§ **Required task**
From the entries below, pick out and copy each line that contains the word "size".

>> Begin

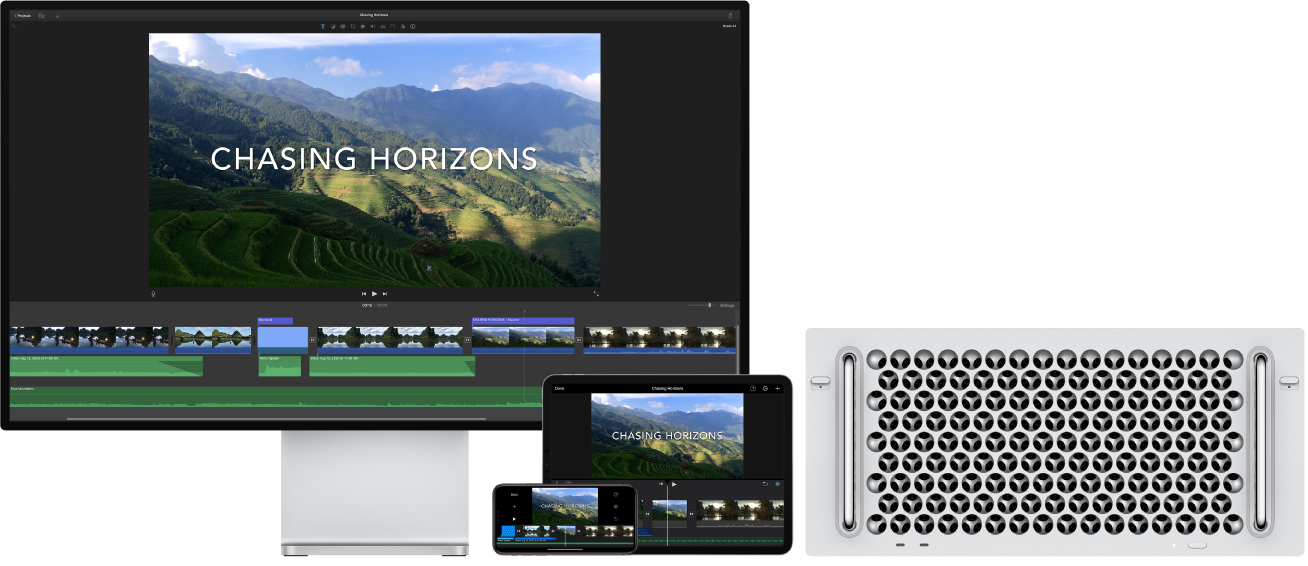This screenshot has width=1308, height=566.
Task: Click the voiceover microphone icon below the viewer
Action: point(153,294)
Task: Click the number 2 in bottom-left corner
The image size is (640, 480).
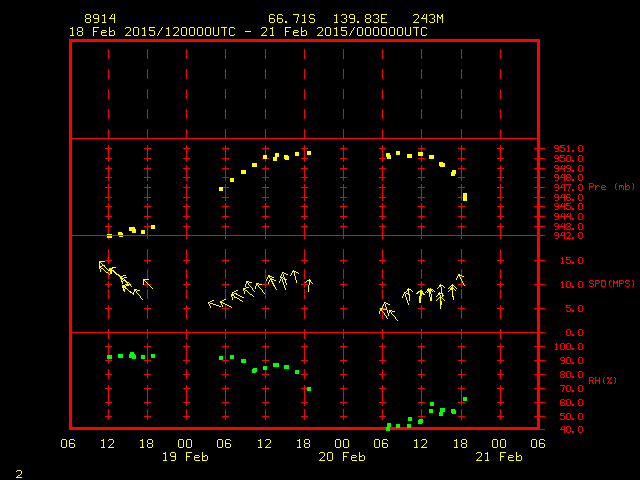Action: (18, 472)
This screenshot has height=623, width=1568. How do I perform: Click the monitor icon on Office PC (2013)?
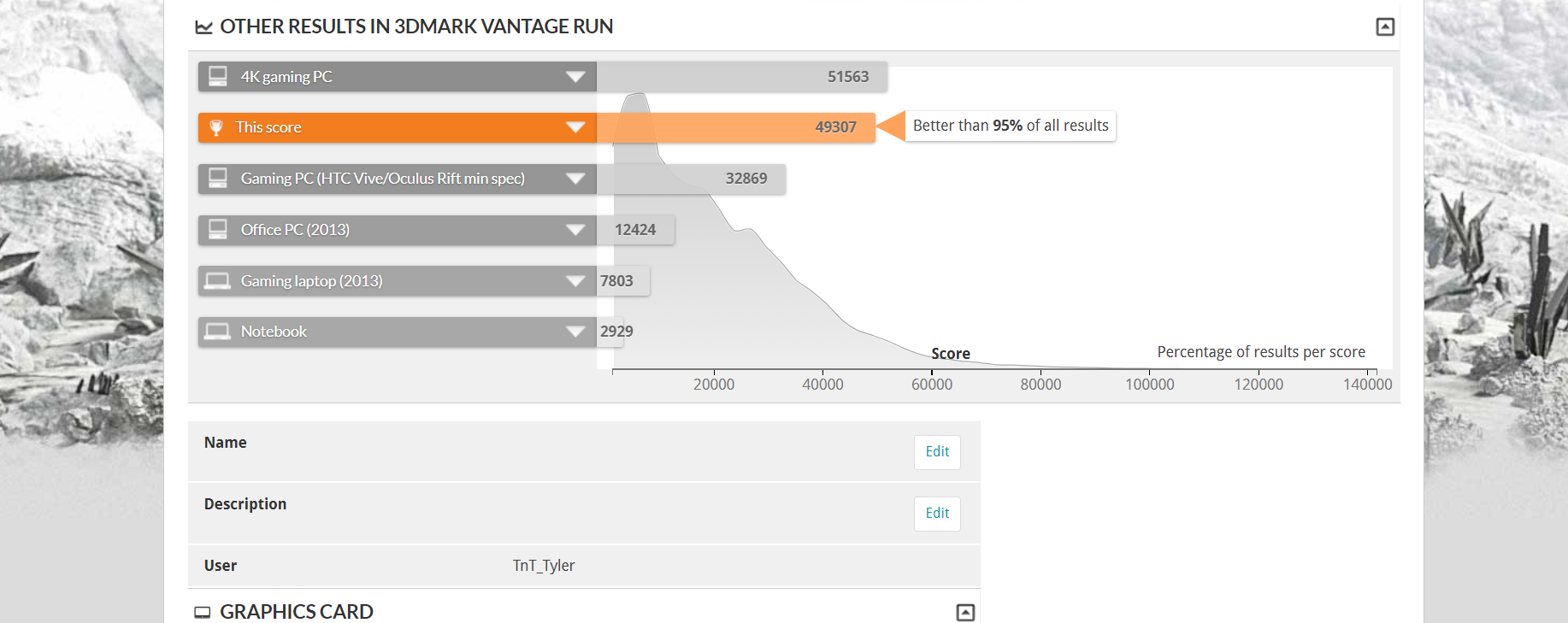[218, 229]
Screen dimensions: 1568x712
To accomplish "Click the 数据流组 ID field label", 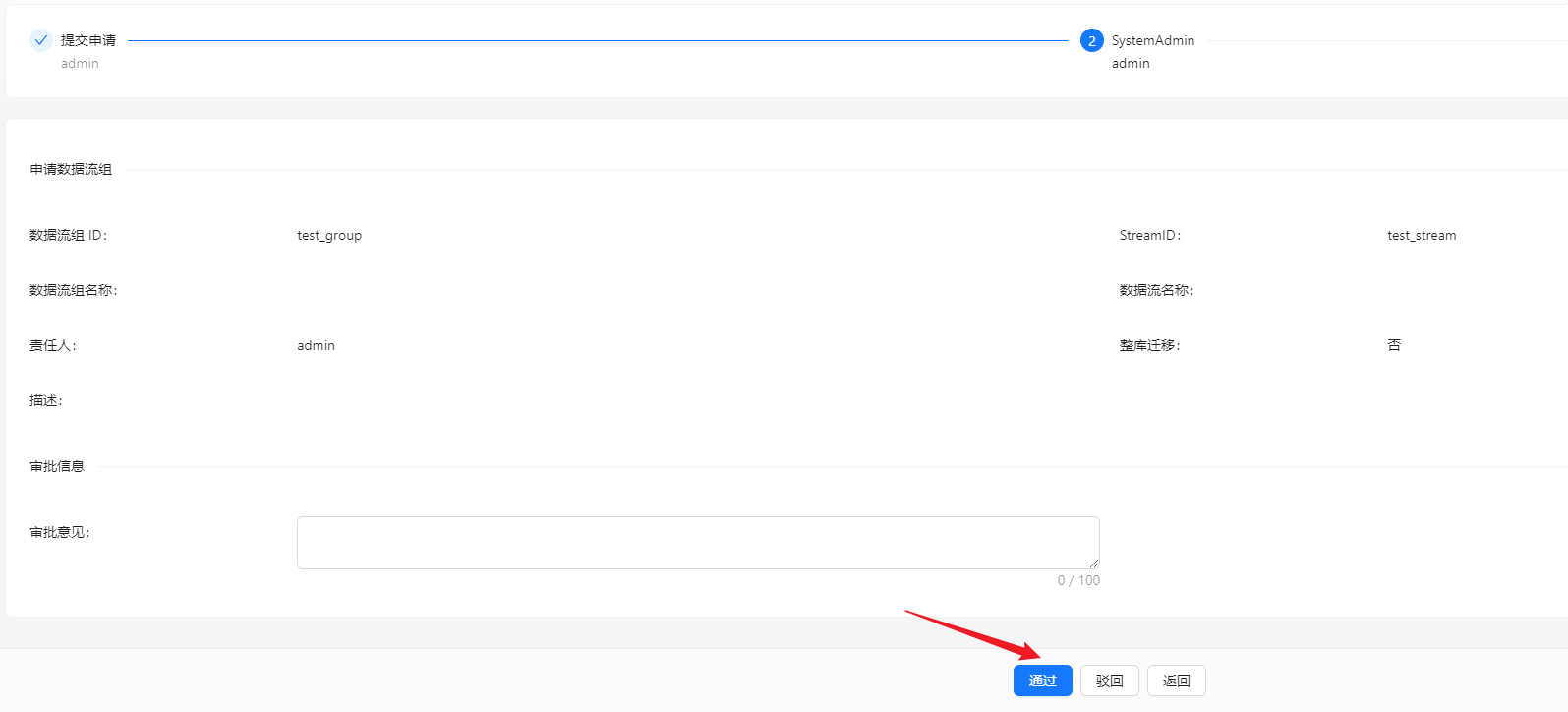I will [x=68, y=235].
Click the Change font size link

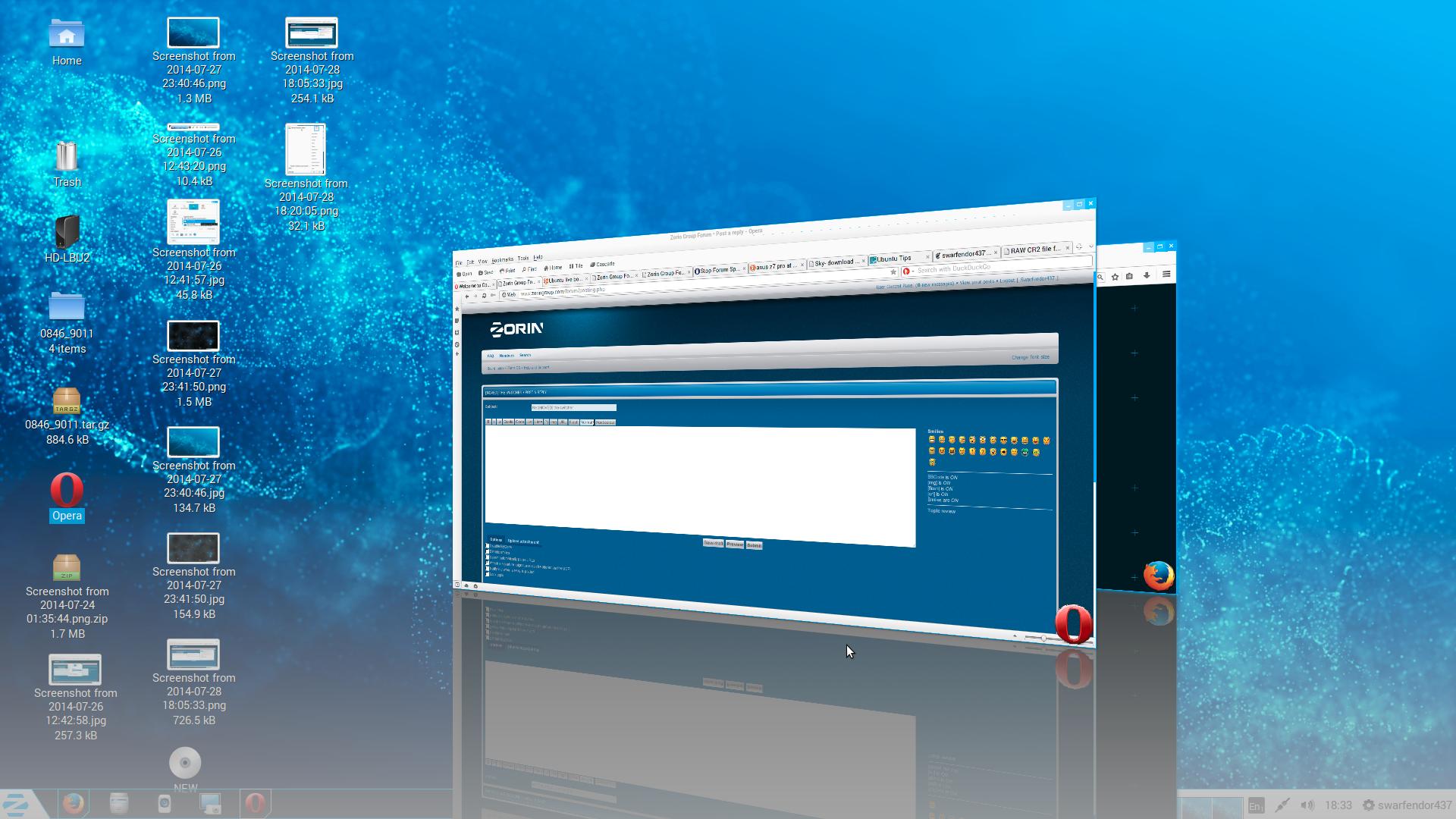[1030, 357]
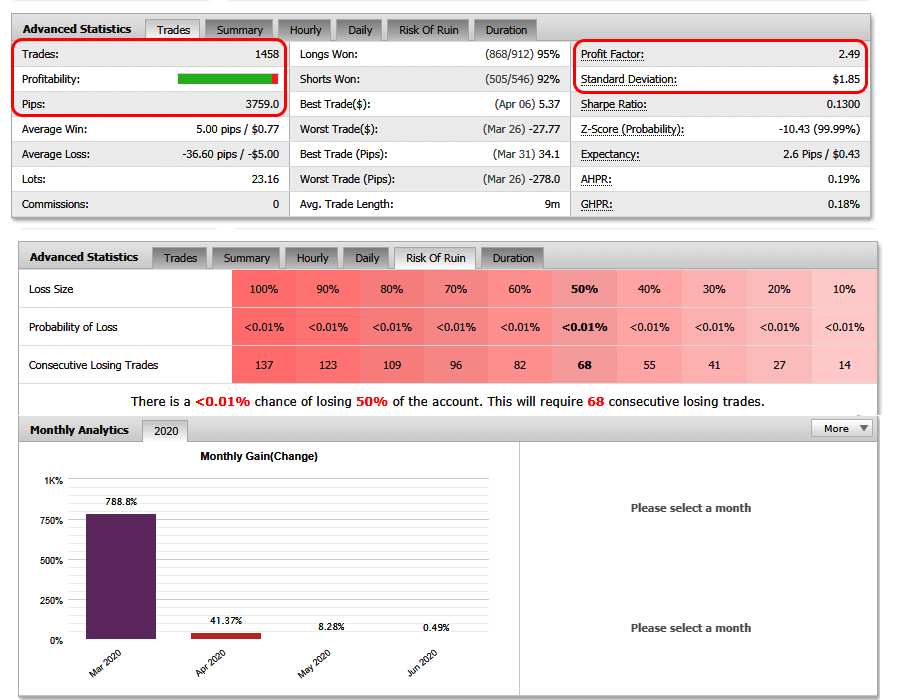
Task: Click the Expectancy label link
Action: coord(610,154)
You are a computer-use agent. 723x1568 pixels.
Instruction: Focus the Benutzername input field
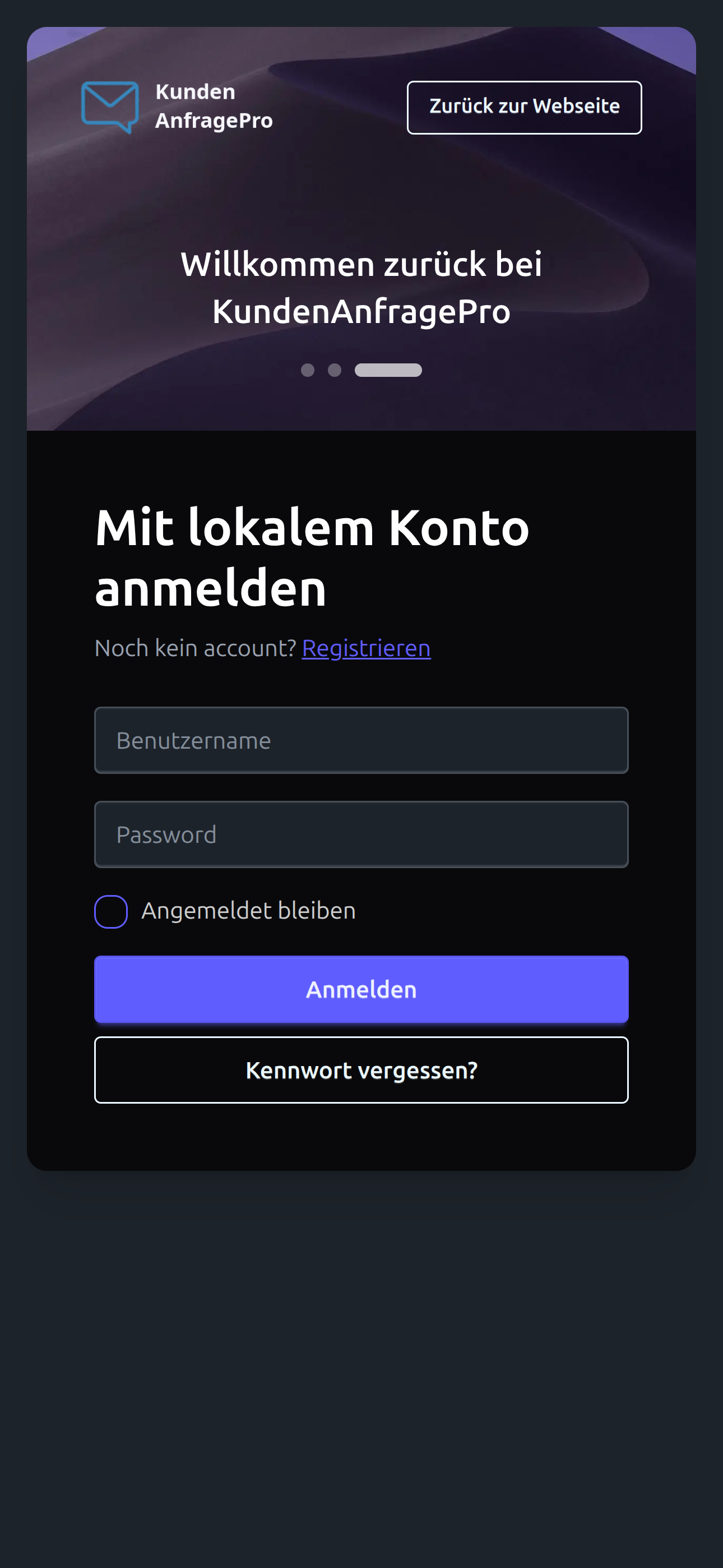click(362, 740)
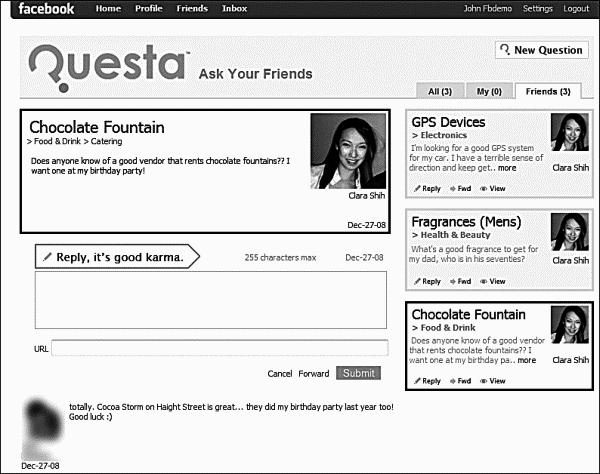Reply to the sidebar Chocolate Fountain question

tap(427, 381)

>> End

§ **Written answer**
The image size is (640, 480).
Click the Change font size link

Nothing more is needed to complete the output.